▶ Information:
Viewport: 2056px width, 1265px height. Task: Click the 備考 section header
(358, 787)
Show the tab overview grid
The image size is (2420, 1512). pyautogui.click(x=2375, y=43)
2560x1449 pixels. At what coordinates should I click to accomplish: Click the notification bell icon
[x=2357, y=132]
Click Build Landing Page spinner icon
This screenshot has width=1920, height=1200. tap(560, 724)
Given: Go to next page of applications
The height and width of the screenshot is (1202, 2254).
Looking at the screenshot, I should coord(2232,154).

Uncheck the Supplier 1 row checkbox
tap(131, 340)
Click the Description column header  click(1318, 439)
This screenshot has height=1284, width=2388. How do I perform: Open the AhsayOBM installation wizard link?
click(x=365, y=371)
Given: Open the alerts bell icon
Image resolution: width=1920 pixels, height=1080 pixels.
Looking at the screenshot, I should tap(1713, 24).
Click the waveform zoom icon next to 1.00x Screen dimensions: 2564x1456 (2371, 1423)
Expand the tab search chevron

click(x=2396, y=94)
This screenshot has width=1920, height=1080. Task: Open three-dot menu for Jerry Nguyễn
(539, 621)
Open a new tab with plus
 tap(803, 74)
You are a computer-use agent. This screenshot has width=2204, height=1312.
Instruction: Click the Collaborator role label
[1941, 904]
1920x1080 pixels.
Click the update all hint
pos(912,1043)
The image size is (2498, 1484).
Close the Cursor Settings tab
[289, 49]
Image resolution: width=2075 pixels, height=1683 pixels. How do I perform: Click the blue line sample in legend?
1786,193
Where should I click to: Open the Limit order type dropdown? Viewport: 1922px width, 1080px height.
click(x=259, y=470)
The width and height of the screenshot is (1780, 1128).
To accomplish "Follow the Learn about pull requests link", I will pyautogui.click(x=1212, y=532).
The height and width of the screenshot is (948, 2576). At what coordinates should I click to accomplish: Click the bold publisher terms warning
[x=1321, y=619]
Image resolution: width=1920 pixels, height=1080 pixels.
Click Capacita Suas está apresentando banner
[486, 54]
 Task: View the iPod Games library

▶ Problem statement: Set down the records again in full. Match them exactly.

▶ Response for this exercise:
Viewport: 2056px width, 1265px height. Task: Click the 備考 section header
(358, 787)
Show the tab overview grid
The image size is (2420, 1512). pyautogui.click(x=2375, y=43)
2560x1449 pixels. At what coordinates should I click to accomplish: Click the notification bell icon
[x=2357, y=132]
Click Build Landing Page spinner icon
This screenshot has width=1920, height=1200. tap(560, 724)
Given: Go to next page of applications
The height and width of the screenshot is (1202, 2254).
Looking at the screenshot, I should coord(2232,154).

Uncheck the Supplier 1 row checkbox
tap(131, 340)
Click the Description column header  click(1318, 439)
This screenshot has height=1284, width=2388. How do I perform: Open the AhsayOBM installation wizard link?
click(x=365, y=371)
Given: Open the alerts bell icon
Image resolution: width=1920 pixels, height=1080 pixels.
Looking at the screenshot, I should tap(1713, 24).
Click the waveform zoom icon next to 1.00x Screen dimensions: 2564x1456 (2371, 1423)
Expand the tab search chevron

click(x=2396, y=94)
This screenshot has width=1920, height=1080. Task: Open three-dot menu for Jerry Nguyễn
(539, 621)
Open a new tab with plus
 tap(803, 74)
You are a computer-use agent. This screenshot has width=2204, height=1312.
Instruction: Click the Collaborator role label
[1941, 904]
1920x1080 pixels.
Click the update all hint
pos(912,1043)
The image size is (2498, 1484).
Close the Cursor Settings tab
[289, 49]
Image resolution: width=2075 pixels, height=1683 pixels. How do I perform: Click the blue line sample in legend?
1786,193
Where should I click to: Open the Limit order type dropdown? Viewport: 1922px width, 1080px height.
click(x=259, y=470)
The width and height of the screenshot is (1780, 1128).
To accomplish "Follow the Learn about pull requests link", I will pyautogui.click(x=1212, y=532).
The height and width of the screenshot is (948, 2576). At what coordinates should I click to accomplish: Click the bold publisher terms warning
[x=1321, y=619]
Image resolution: width=1920 pixels, height=1080 pixels.
Click Capacita Suas está apresentando banner
[486, 54]
 Task: View the iPod Games library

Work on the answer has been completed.